## DATA PROVIDED
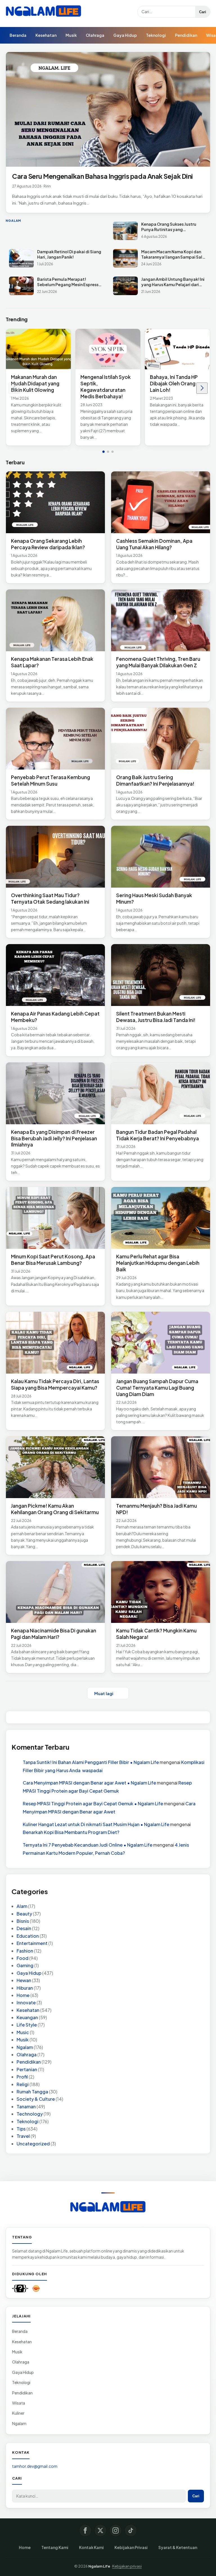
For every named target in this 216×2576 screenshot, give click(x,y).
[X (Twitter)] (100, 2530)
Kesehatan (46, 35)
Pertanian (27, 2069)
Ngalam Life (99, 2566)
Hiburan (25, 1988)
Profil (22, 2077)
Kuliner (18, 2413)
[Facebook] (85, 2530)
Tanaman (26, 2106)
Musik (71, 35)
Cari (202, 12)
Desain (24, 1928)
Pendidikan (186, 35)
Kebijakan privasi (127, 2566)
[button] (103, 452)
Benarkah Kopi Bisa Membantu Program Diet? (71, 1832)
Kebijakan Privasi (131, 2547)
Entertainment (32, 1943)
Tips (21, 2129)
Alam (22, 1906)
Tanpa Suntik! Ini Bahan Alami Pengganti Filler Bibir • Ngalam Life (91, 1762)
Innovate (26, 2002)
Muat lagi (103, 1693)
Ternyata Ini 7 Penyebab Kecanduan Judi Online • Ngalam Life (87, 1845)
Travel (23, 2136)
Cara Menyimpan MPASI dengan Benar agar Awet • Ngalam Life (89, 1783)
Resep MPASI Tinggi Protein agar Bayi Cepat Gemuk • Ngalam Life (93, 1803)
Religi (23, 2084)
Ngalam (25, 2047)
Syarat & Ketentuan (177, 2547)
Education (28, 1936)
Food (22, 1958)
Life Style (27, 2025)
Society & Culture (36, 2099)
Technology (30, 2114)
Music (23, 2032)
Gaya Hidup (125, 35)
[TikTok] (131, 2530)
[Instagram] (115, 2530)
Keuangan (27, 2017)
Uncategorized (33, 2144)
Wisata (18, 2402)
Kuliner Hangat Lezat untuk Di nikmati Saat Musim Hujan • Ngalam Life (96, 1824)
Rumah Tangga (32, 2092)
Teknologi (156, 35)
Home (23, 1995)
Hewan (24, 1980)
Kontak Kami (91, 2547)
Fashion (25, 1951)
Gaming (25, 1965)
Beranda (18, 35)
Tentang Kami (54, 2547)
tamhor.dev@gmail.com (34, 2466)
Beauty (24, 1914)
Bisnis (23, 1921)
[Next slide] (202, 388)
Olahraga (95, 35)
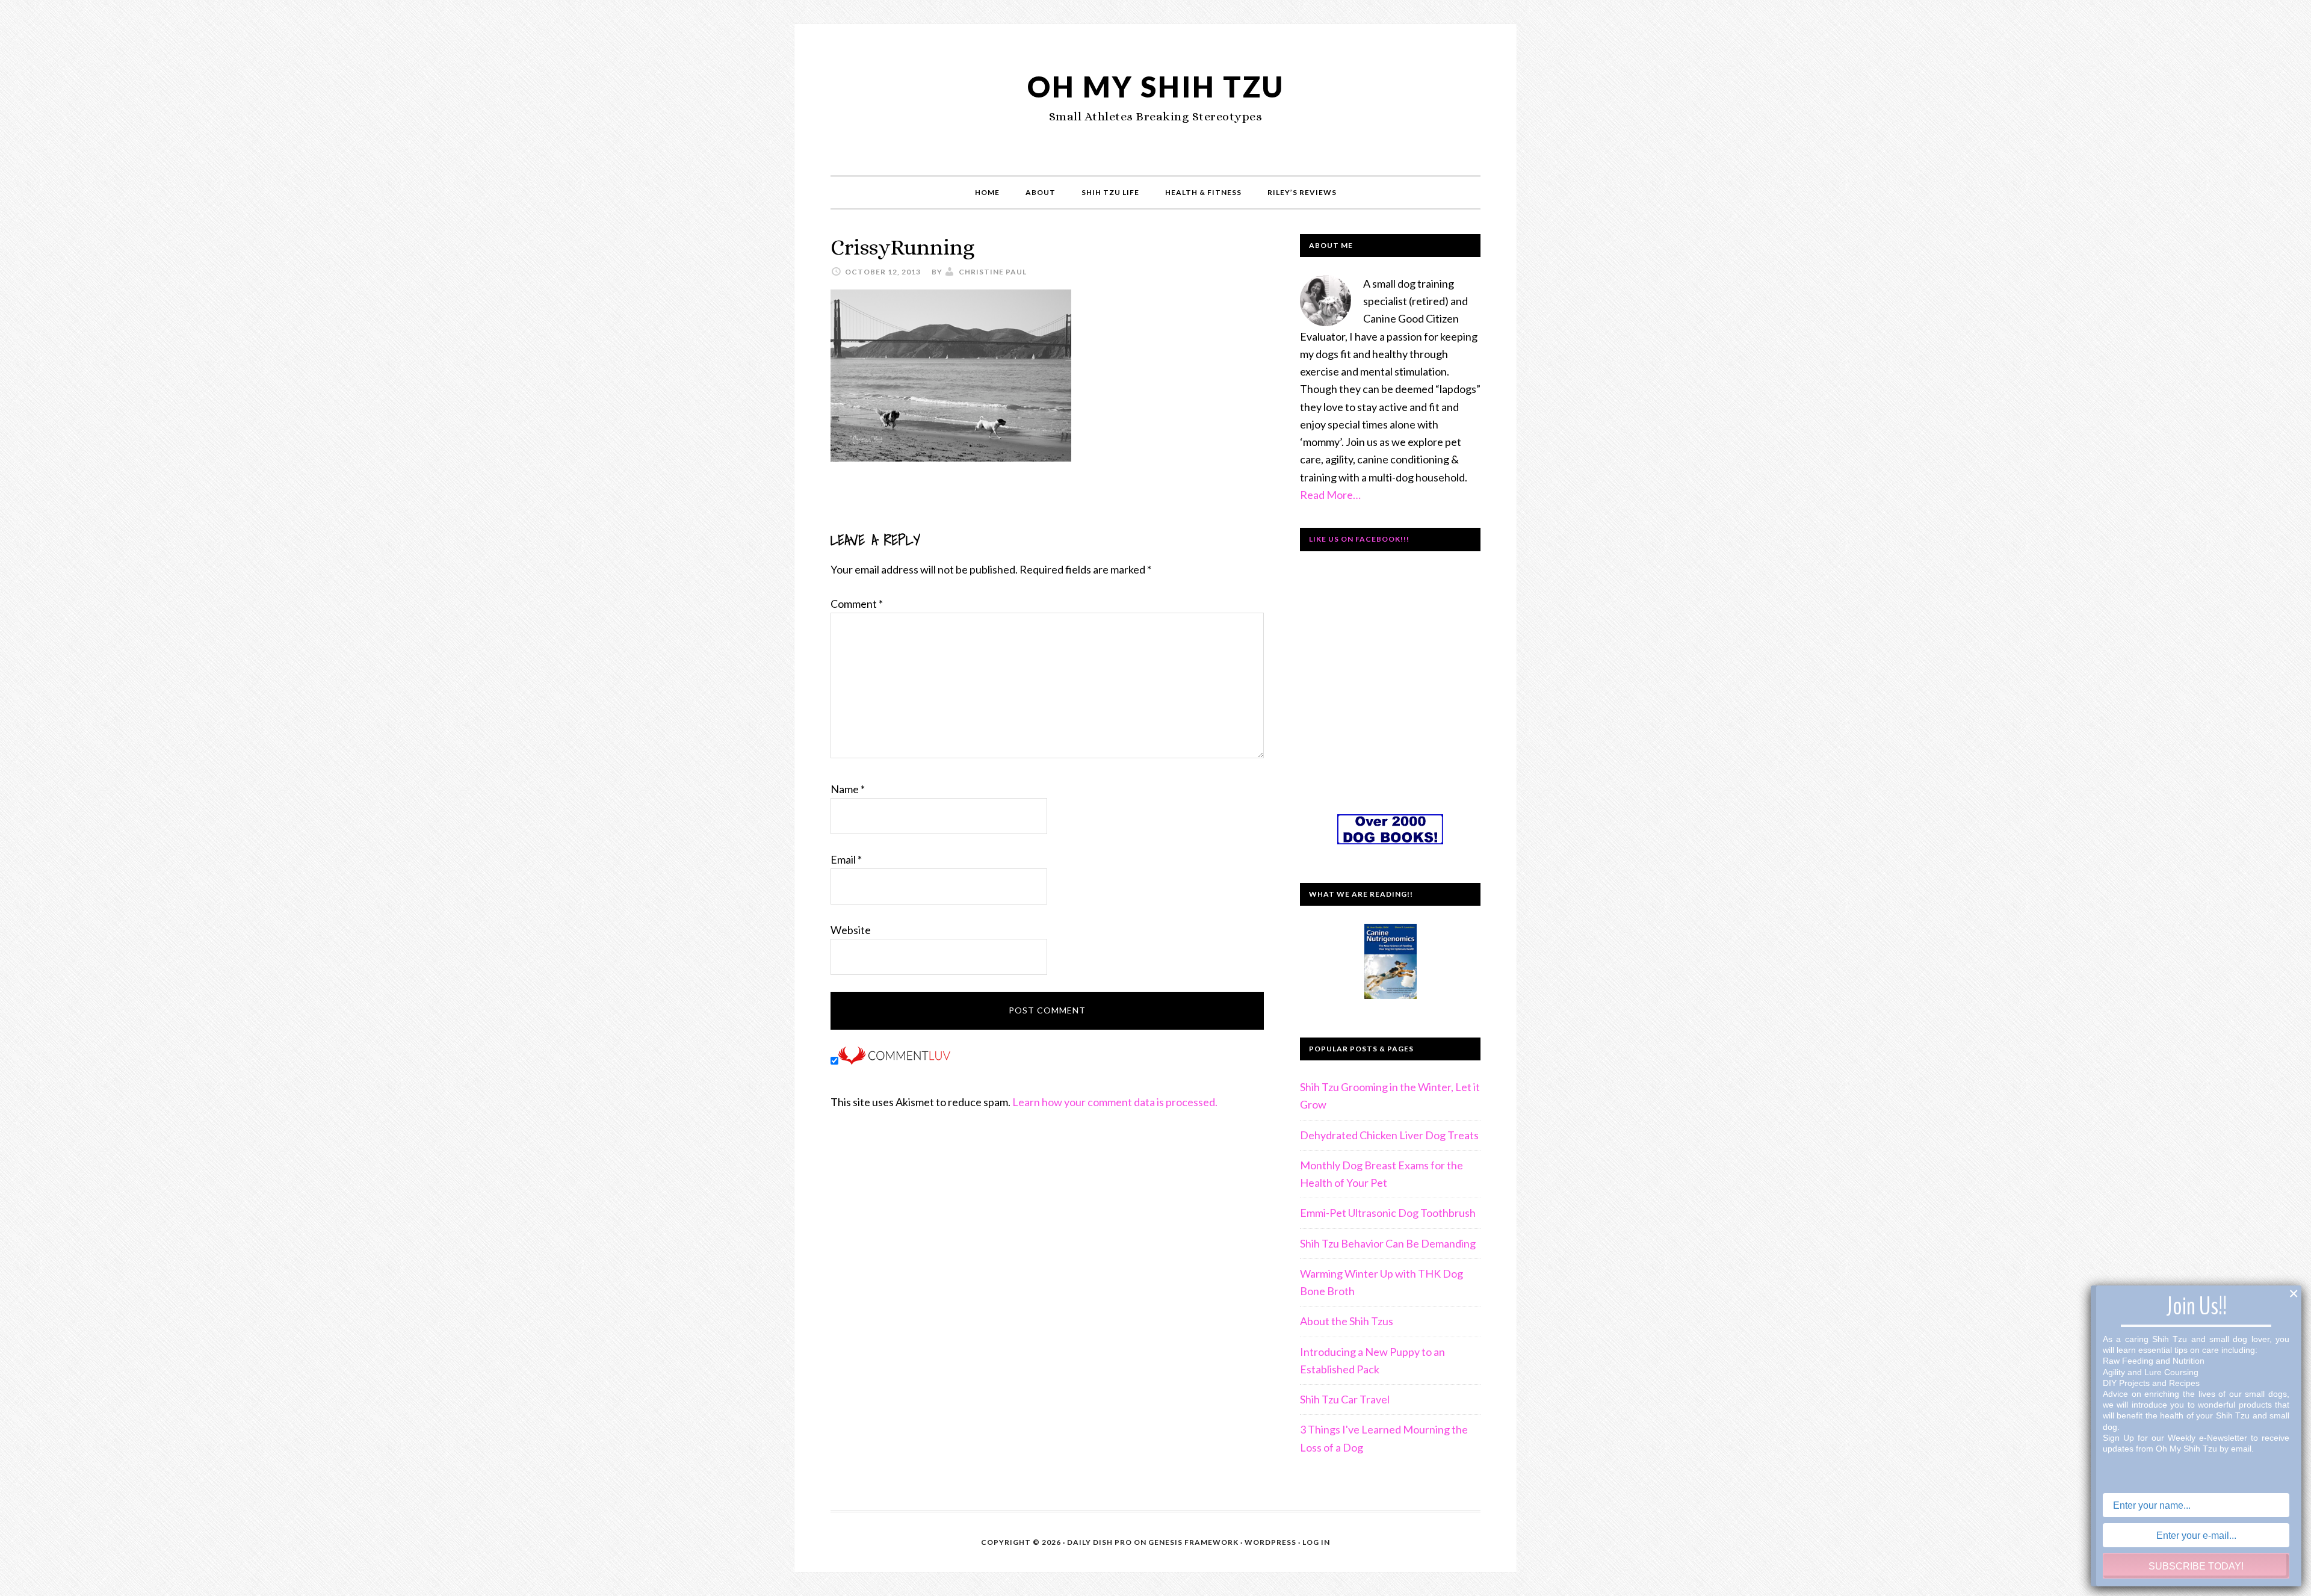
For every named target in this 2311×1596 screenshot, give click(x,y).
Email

## TASK STATEMENT
Restate word for word the lines running from the first line of the material to the line containing "Alam (22, 1906)", inclusive, and drop every picture.

## OUTPUT
For every named target in this 216×2576 screenshot, give click(x,y).
[X (Twitter)] (100, 2530)
Kesehatan (46, 35)
Pertanian (27, 2069)
Ngalam Life (99, 2566)
Hiburan (25, 1988)
Profil (22, 2077)
Kuliner (18, 2413)
[Facebook] (85, 2530)
Tanaman (26, 2106)
Musik (71, 35)
Cari (202, 12)
Desain (24, 1928)
Pendidikan (186, 35)
Kebijakan privasi (127, 2566)
[button] (103, 452)
Benarkah Kopi Bisa Membantu Program Diet? (71, 1832)
Kebijakan Privasi (131, 2547)
Entertainment (32, 1943)
Tips (21, 2129)
Alam (22, 1906)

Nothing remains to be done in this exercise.